#### Extracted information

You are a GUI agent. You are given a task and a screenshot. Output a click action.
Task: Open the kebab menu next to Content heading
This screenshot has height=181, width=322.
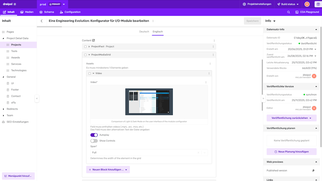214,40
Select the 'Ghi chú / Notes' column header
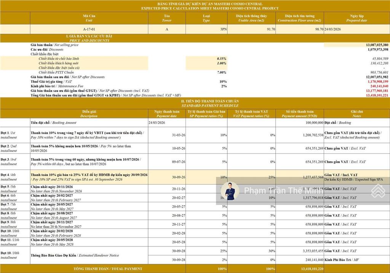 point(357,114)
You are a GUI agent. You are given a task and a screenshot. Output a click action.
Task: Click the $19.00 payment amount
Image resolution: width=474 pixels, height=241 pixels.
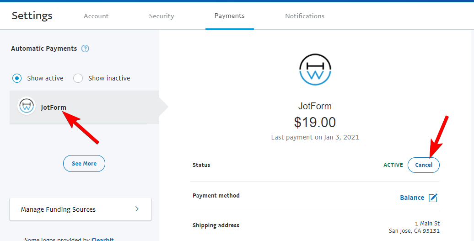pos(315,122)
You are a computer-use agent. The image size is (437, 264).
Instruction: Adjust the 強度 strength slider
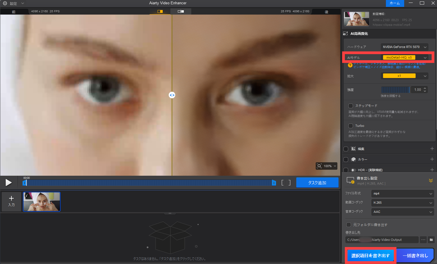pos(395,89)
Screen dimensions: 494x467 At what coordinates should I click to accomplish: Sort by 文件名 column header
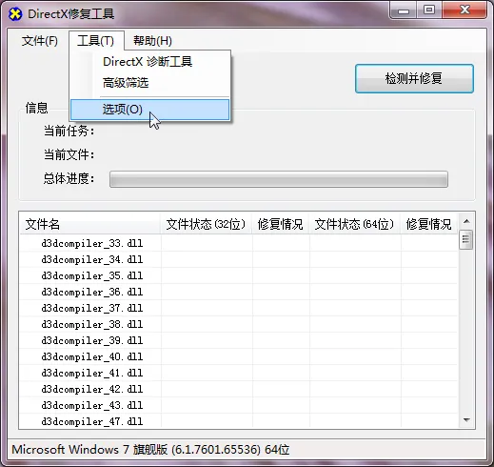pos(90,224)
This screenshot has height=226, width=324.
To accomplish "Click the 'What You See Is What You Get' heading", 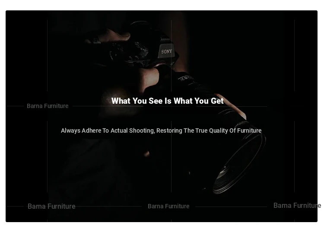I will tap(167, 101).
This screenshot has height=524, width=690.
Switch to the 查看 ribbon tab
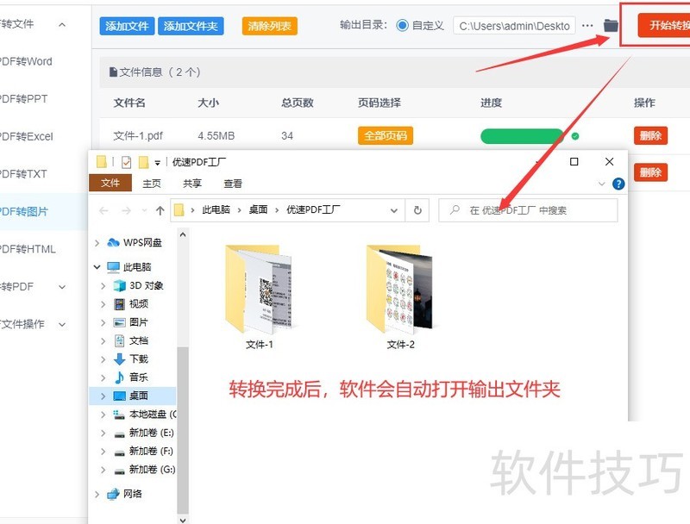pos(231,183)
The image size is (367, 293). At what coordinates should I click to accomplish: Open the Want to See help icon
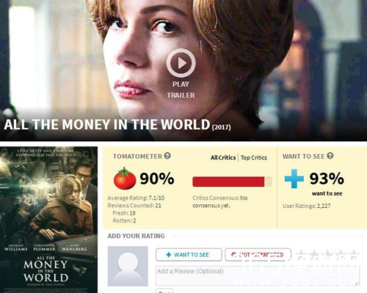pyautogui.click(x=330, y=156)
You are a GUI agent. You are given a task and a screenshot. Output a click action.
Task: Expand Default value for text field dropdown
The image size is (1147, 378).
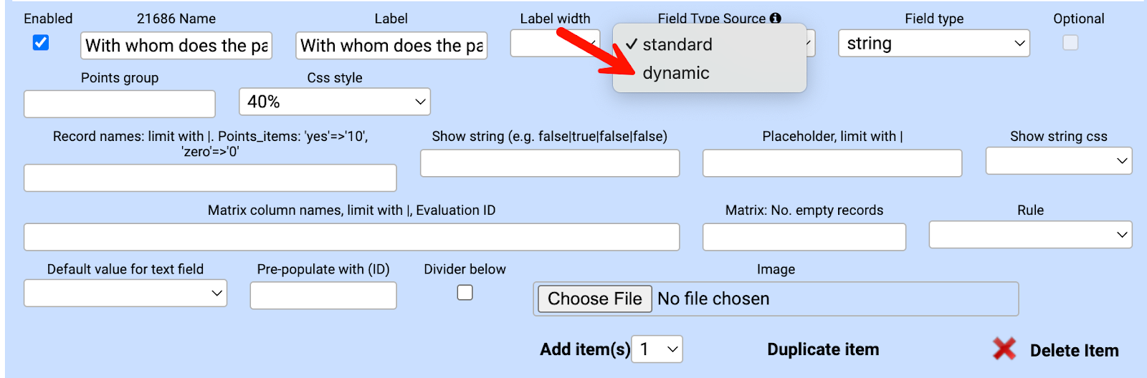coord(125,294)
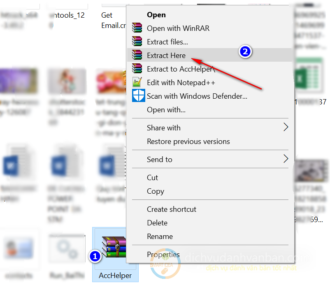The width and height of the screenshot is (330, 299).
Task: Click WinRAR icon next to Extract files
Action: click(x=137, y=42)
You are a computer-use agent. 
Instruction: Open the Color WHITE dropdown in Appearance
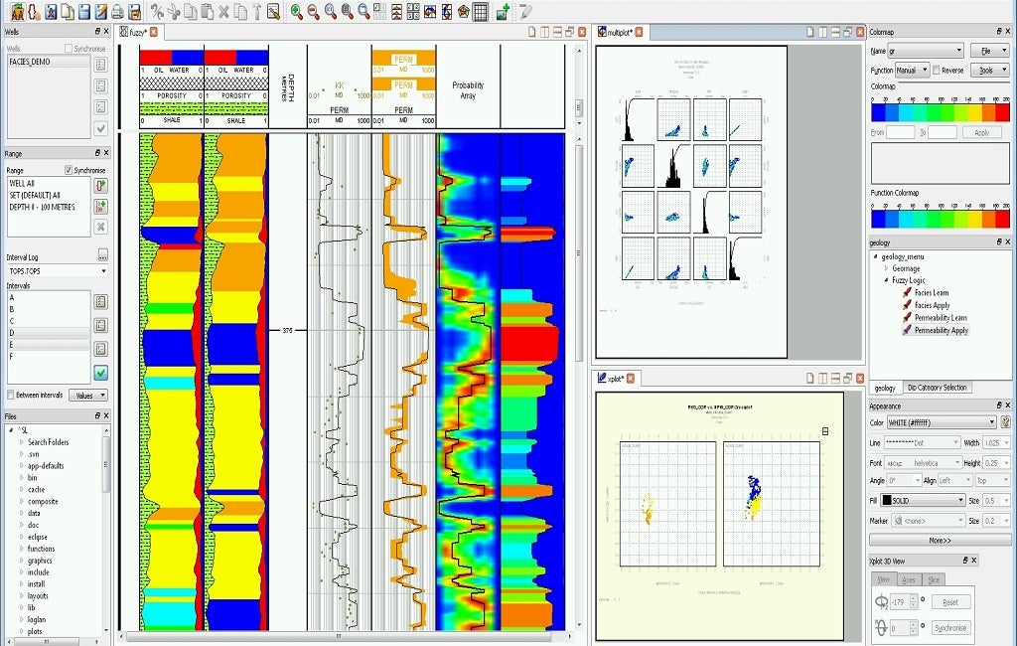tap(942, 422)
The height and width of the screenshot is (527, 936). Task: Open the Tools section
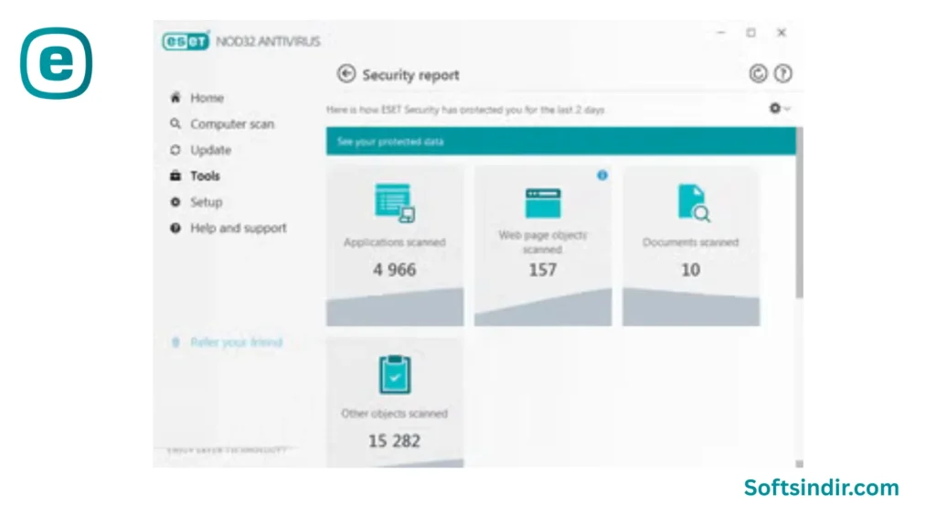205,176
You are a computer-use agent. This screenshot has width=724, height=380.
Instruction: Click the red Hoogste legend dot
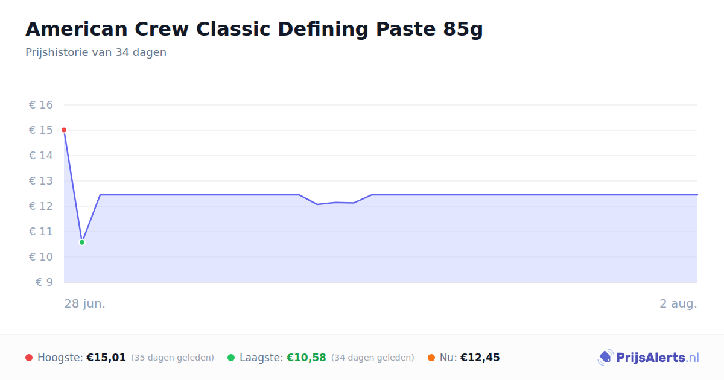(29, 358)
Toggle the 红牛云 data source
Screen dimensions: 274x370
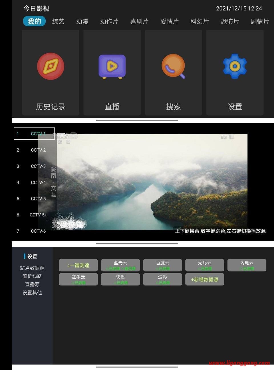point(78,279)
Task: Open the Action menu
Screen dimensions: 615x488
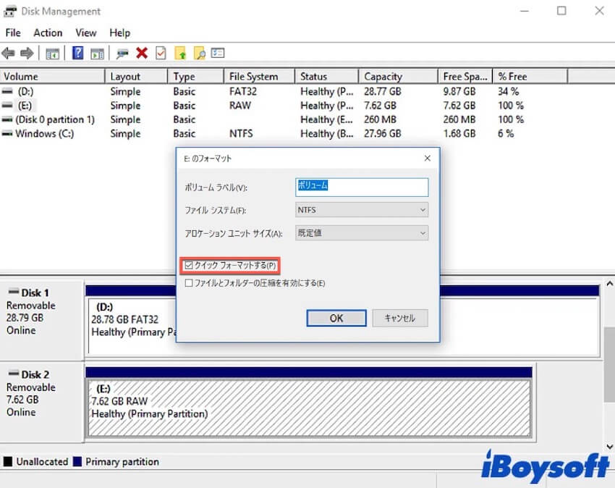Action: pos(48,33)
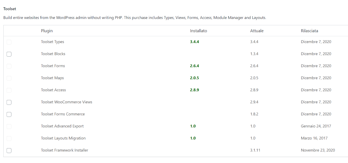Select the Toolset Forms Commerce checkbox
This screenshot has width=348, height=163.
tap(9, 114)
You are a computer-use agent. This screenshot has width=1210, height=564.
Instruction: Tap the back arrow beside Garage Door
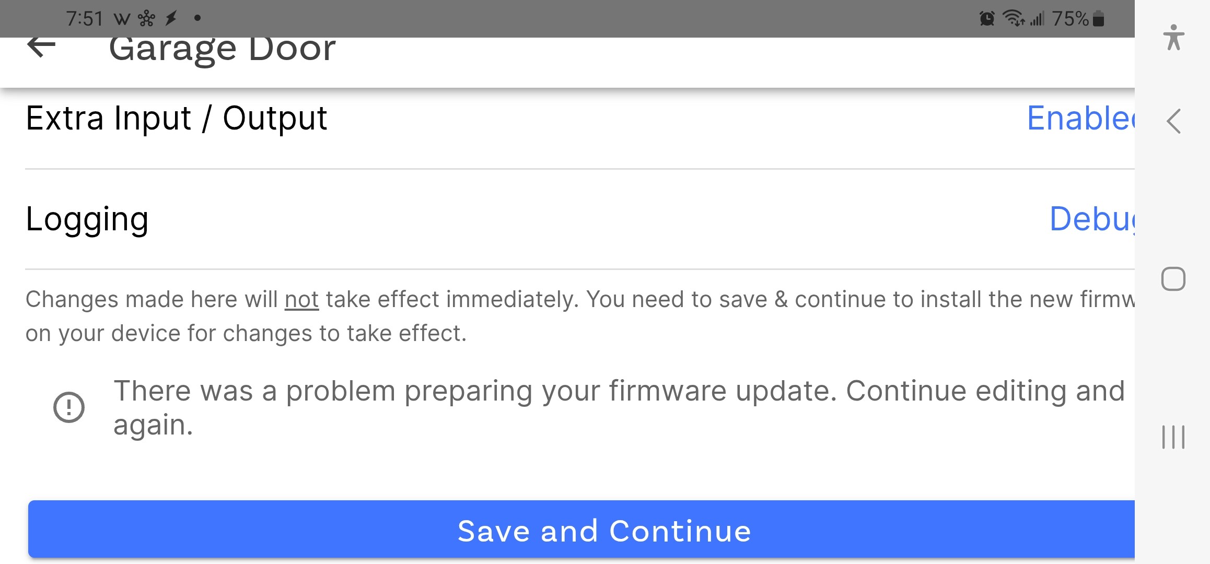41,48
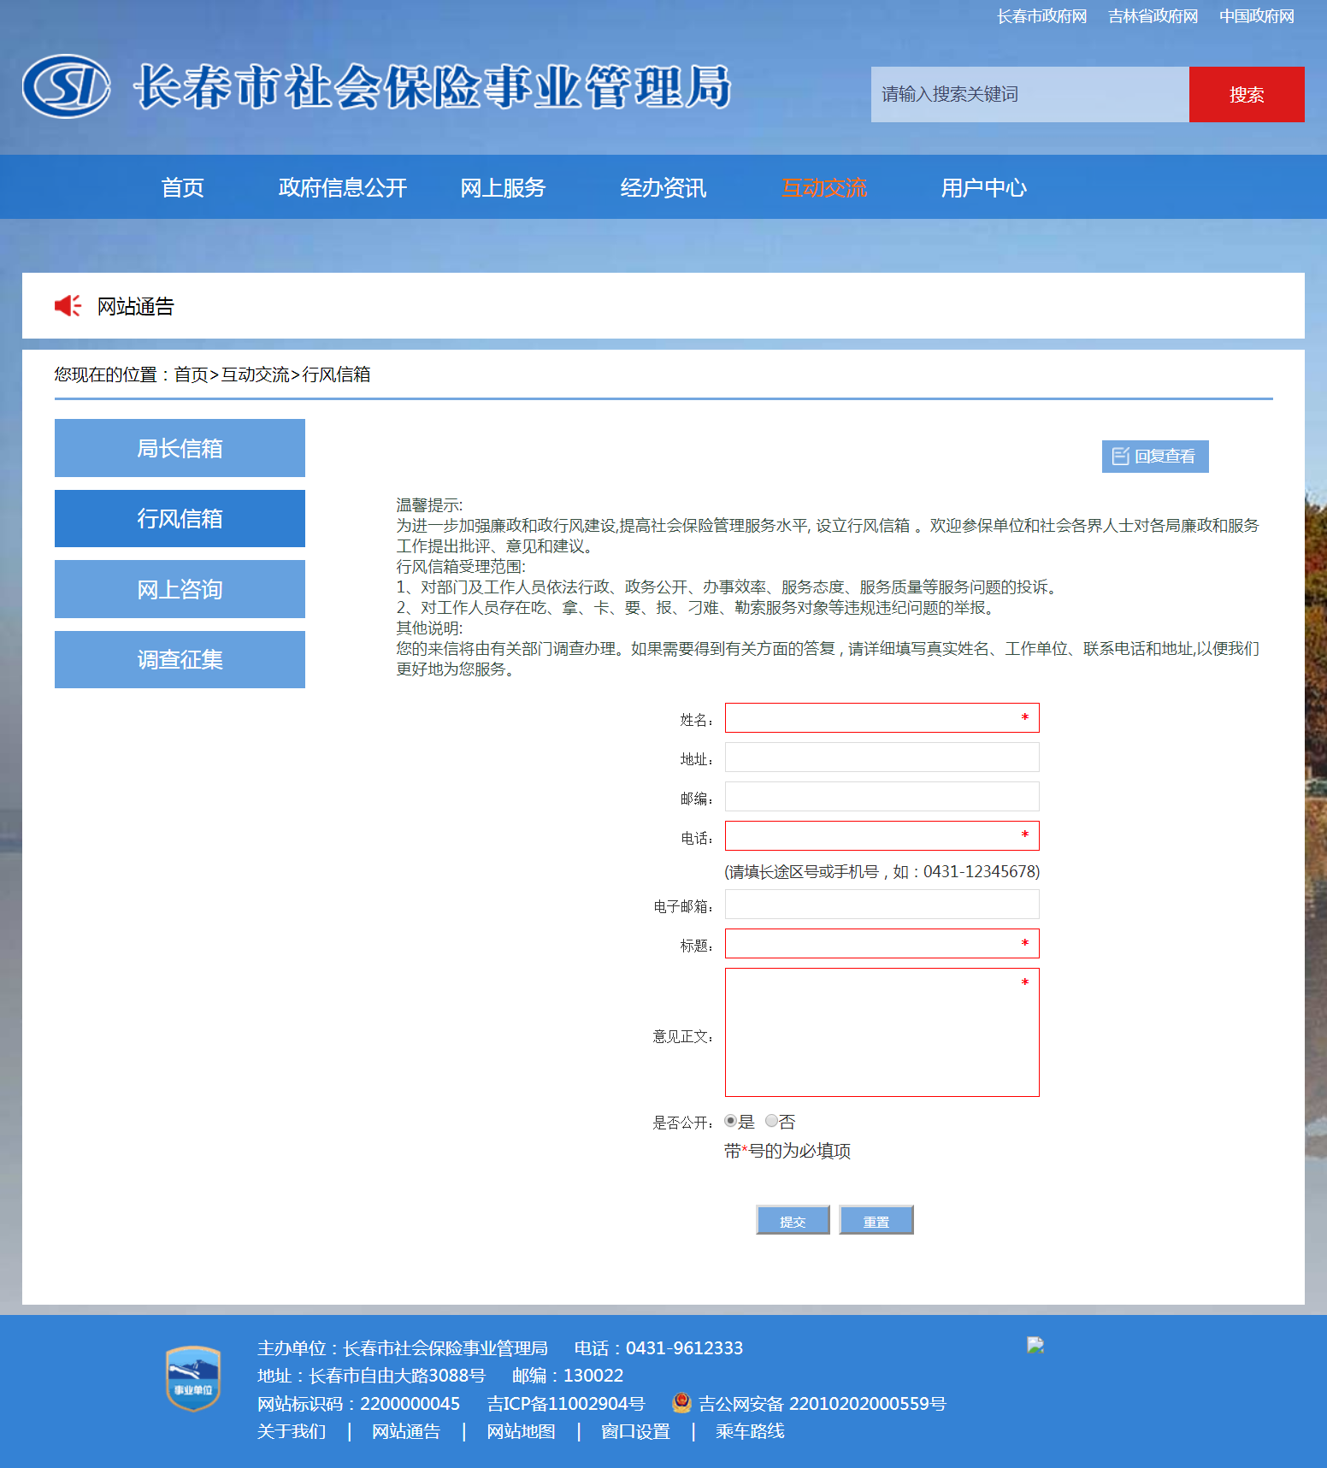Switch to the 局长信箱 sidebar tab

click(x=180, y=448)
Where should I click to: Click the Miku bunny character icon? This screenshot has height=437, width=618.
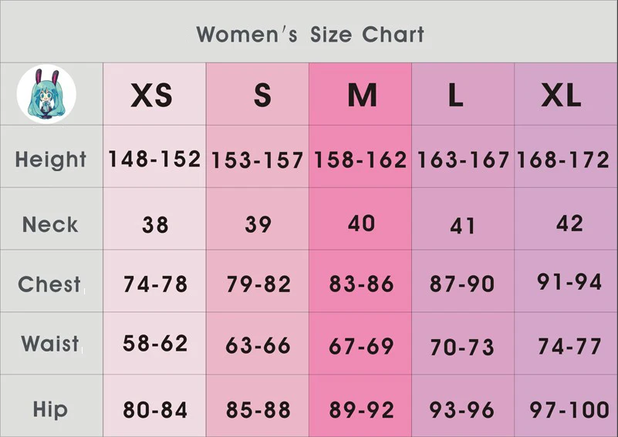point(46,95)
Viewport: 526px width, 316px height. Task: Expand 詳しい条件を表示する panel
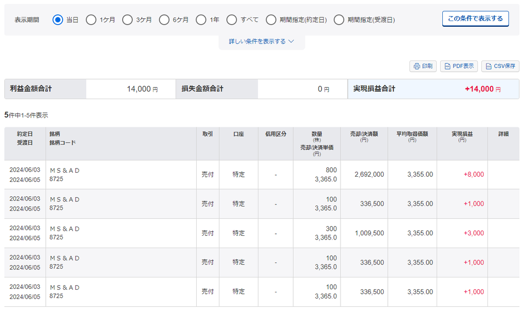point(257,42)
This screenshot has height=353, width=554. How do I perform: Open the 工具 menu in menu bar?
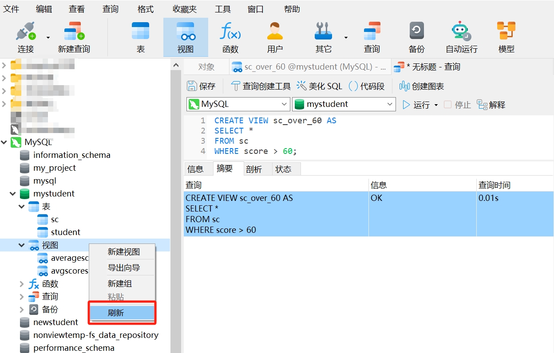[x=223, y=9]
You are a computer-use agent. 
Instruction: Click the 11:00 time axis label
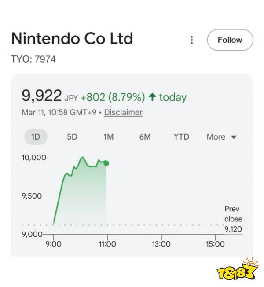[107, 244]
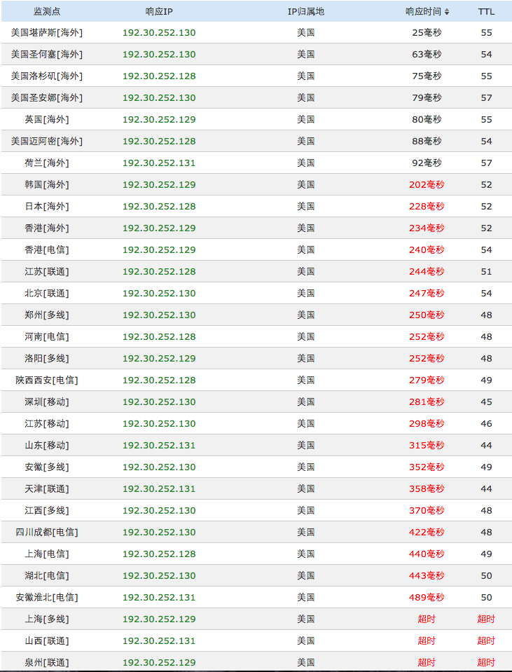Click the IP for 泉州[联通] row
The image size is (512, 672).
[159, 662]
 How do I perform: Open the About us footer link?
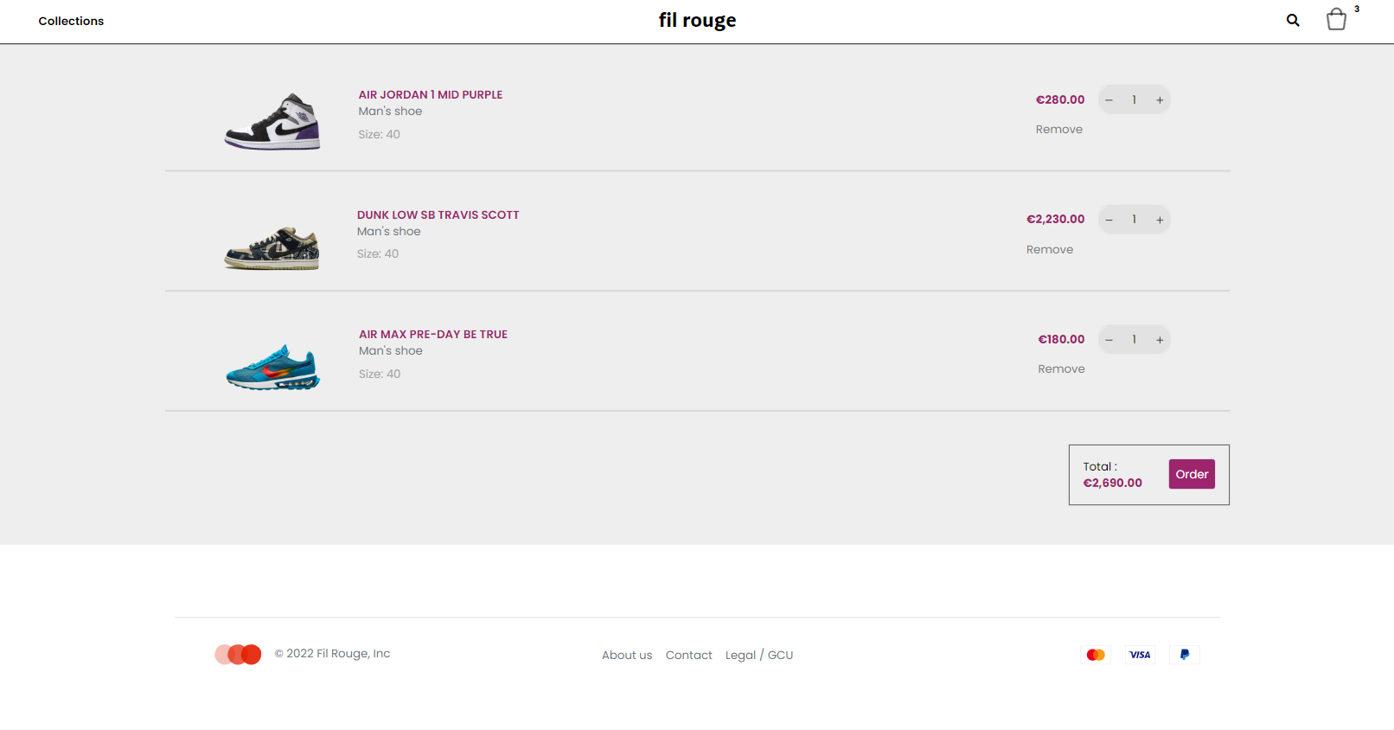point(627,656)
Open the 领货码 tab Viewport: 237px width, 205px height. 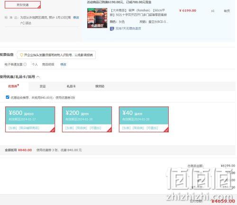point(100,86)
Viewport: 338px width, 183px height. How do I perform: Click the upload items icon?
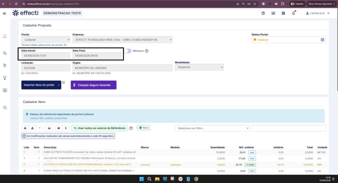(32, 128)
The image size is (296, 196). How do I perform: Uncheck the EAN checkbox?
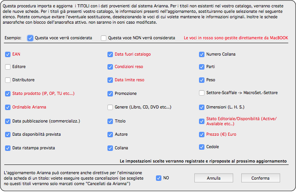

########

Work to be completed>
Out of the records above, pick each line that contains the string "computer".

Written solution>
You are a computer-use agent. The image size is (437, 264).
You are a computer-use agent. 
You are a computer-use agent. This screenshot has width=724, height=380.
You are a computer-use agent. This screenshot has width=1210, height=564.
You are a computer-use agent. 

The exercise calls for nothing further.